By Arun Kumar, IANS,
Washington : Two women authors, one Indian and the other American, believe that “India’s rape culture” can be changed in the wake of the gang-rape and the subsequent death of a New Delhi student that has galvanised the nation.
“India has laws against rape; seats reserved for women in buses, female officers; special police help lines. But these measures have been ineffective in the face of a patriarchal and misogynistic culture,” wrote Sonia Faleiro in an opinion piece in the New York Times.
“It is a culture that believes that the worst aspect of rape is the defilement of the victim, who will no longer be able to find a man to marry her – and that the solution is to marry the rapist,” she added in the article on “The Unspeakable Truth About Rape in India.”
“Change is possible,” wrote the Indian author of “Beautiful Thing: Inside the Secret World of Bombay’s Dance Bars.” But “the police must document reports of rape and sexual assault, and investigations and court cases have to be fast-tracked and not left to linger for years.”
“The volume of protests in public and in the media has made clear that the attack was a turning point,” she wrote noting, “In retrospect it wasn’t the brutality of the attack on the young woman that made her tragedy unusual; it was that an attack had, at last, elicited a response.”
“Indians, it seems, have had enough,” wrote Naomi Wolf, American author of “Vagina: A New Biography” in the Canadian daily Globe and Mail on “Ending India’s rape culture” taking note of “dozens of large and increasingly angry demonstrations” over the gang rape.

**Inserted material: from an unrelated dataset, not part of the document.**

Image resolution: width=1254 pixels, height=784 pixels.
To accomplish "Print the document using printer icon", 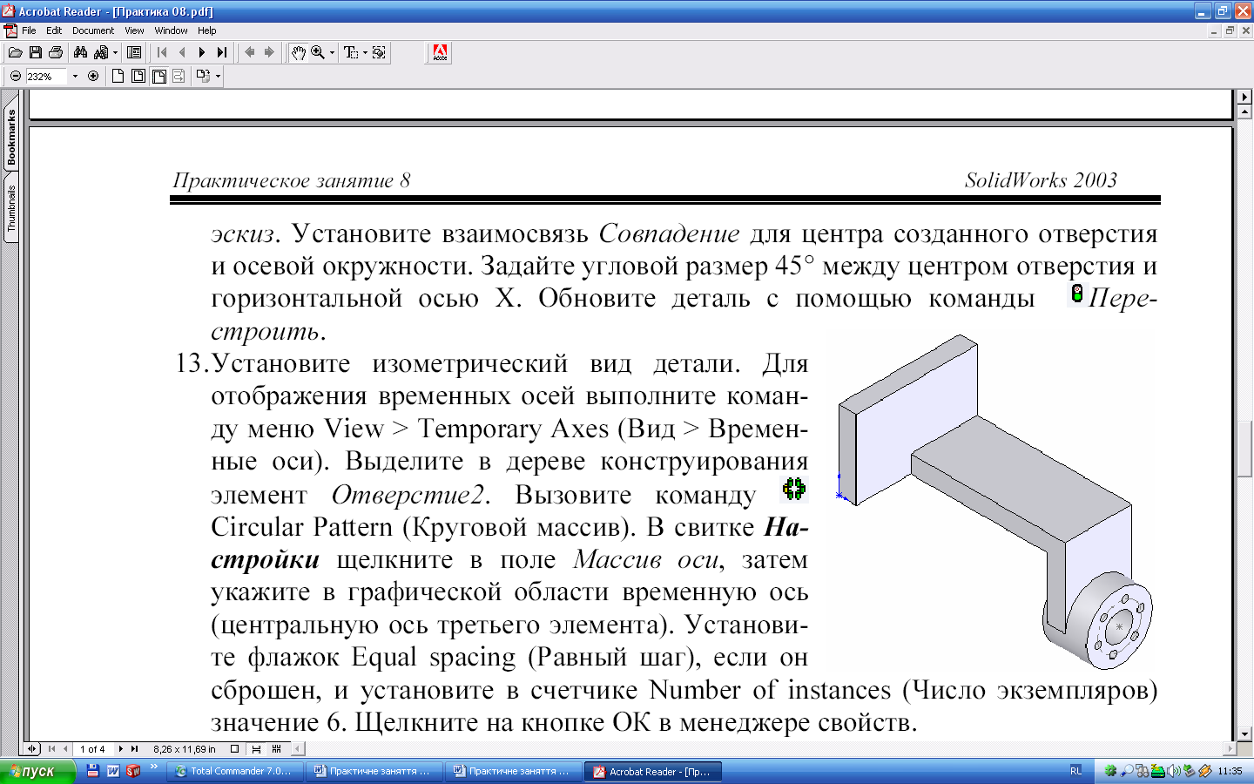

“The deeper truth underlying the protests can be found on blogs, where young Indian men and women bemoan the fact that travel guidebooks routinely warn women about pervasive sexual harassment in India and advise them to move around in groups,” she wrote.
“Movies, religion, music and women themselves are all blamed for male sexual violence against women, but rapists are not held responsible. A ‘male-cosseting culture,’ as one blogger put it, in turn supports a rape culture,” Wolf wrote.
Noting “the connection between rape, male privilege and female sexual vilification was one of the key insights of feminists in the 1970s,” she hoped “that the protests in India will inspire the West to emulate the protesters’ lack of complacency.”